Firefighter paramedic Steve Sawatzky was sitting at a picnic table at the amusement park, surrounded by hundreds of his colleagues, when he went into cardiac arrest on July 5.

His wife, Kim Sawatzky, had just stepped away to use the washroom.

"When I came back, the kids were crying and Steve was on the ground receiving CPR," she said.

Steve Sawatzky

Firefighter paramedic Steve Sawatzky is recovering in hospital after going into cardiac arrest on July 5. (Submitted by Kim Sawatzky)

After issues using the on-site automated external defibrillator (AED), his co-workers took turns giving Sawatzky CPR, keeping him alive for nearly an hour, firefighters said, including the time it took for the ambulance to arrive and the trip to the hospital.

"With every passing minute in the ambulance, I grew more and more terrified that that was it, for him and for us," Kim Sawatzky said.

Sawatzky was taken to St. Boniface Hospital, where he is now recovering.

'I do feel it's a miracle'

Kim Sawatzky said the incident came as a shock to the family. Her husband was a fit, healthy person who ate well and exercised almost daily, she said.

On Friday, she said he's healing up well and his family hopes he'll be back home soon.

Steve Sawatzky, Kim Sawatzky

Kim Sawatzky says her family wants to thank all the people who helped her husband, Steve Sawatzky, after he collapsed on July 5. (Submitted by Kim Sawatzky)

Steve doesn't have any memory of the emergency, but his wife said the family is overwhelmed by what his co-workers did for him.
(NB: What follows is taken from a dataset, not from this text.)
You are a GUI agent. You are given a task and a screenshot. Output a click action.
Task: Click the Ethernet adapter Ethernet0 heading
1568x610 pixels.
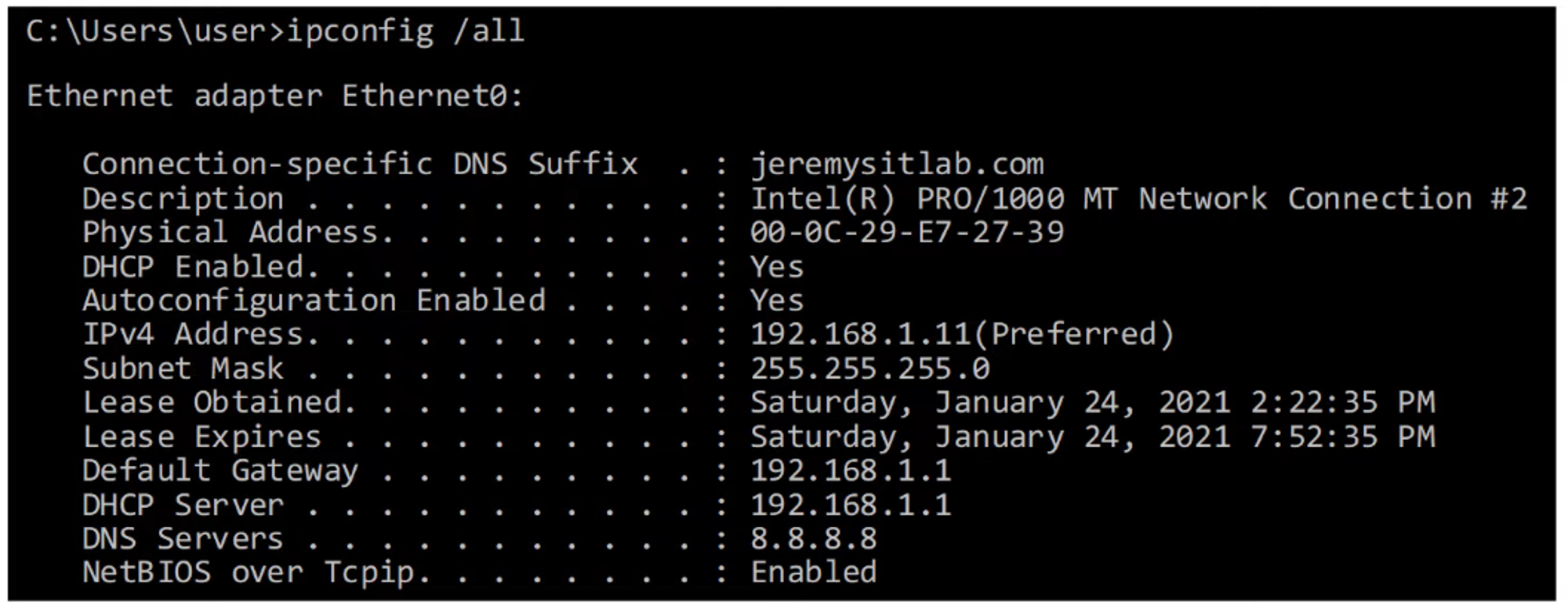click(274, 96)
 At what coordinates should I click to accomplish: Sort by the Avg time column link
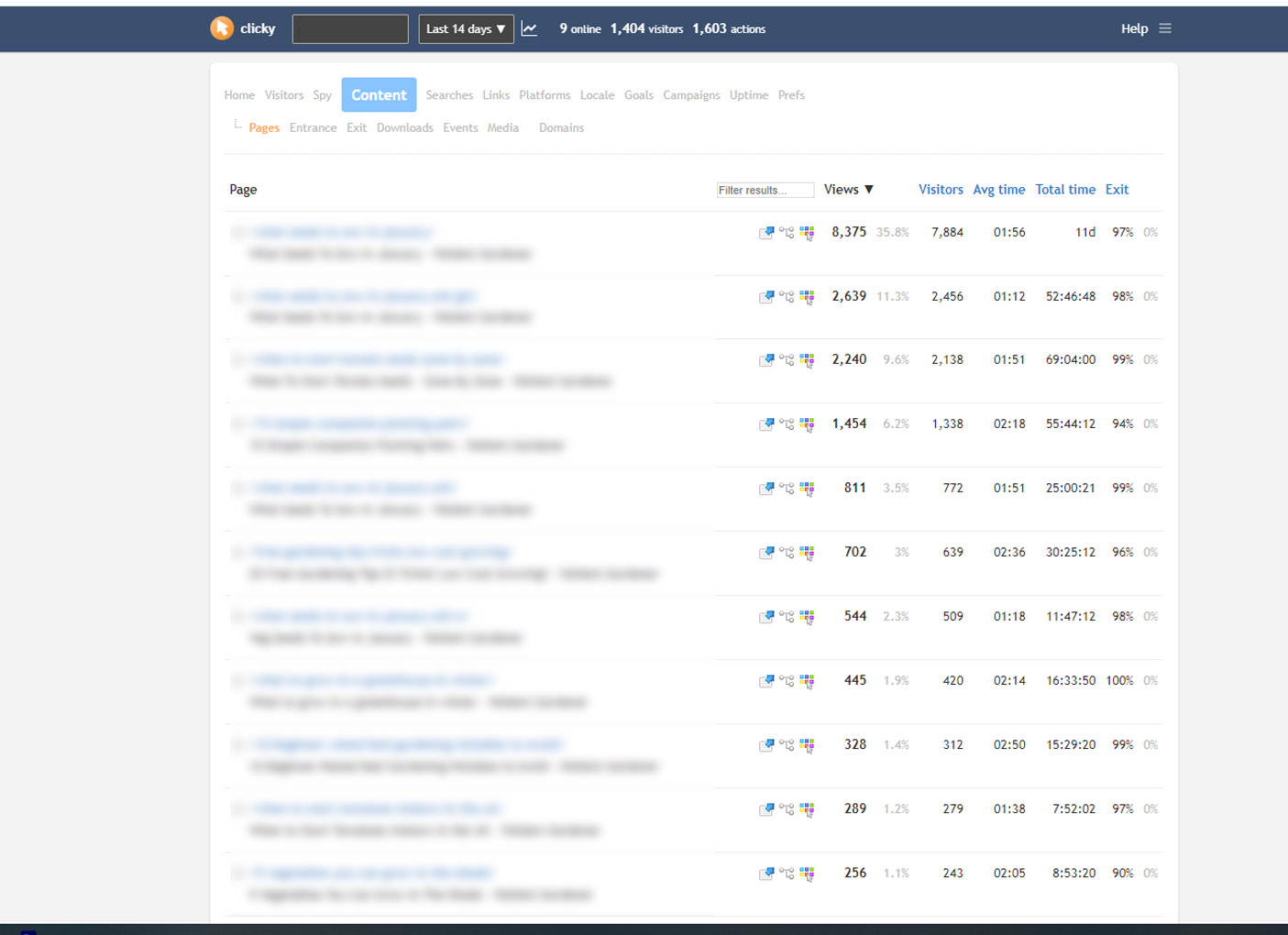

"I mean, it could have happened while we were camping, it could have happened while he was taking the dog for a walk, it could have happened anywhere. But it happened where somebody was able to respond to him and give him exactly what he needed," she said.

"They never gave up on him," she said of his colleagues. "Even when we got to the hospital they didn't give up on him. We were so thankful that they didn't give up on him."

"If it weren't for the fact they were there and didn't give up on him and gave him CPR … we feel that he probably wouldn't be with us today. So I do feel it's a miracle. Absolutely."

Alex Forrest, president of the United Firefighters of Winnipeg, said 20 to 25 people took turns giving him CPR. 

Kim Sawatzky said she's trying to find all their names so she can thank them.

"If we weren't where we were when that happened, it would have been a very different outcome," she said.

"We can't thank everybody enough for what they did for him that day."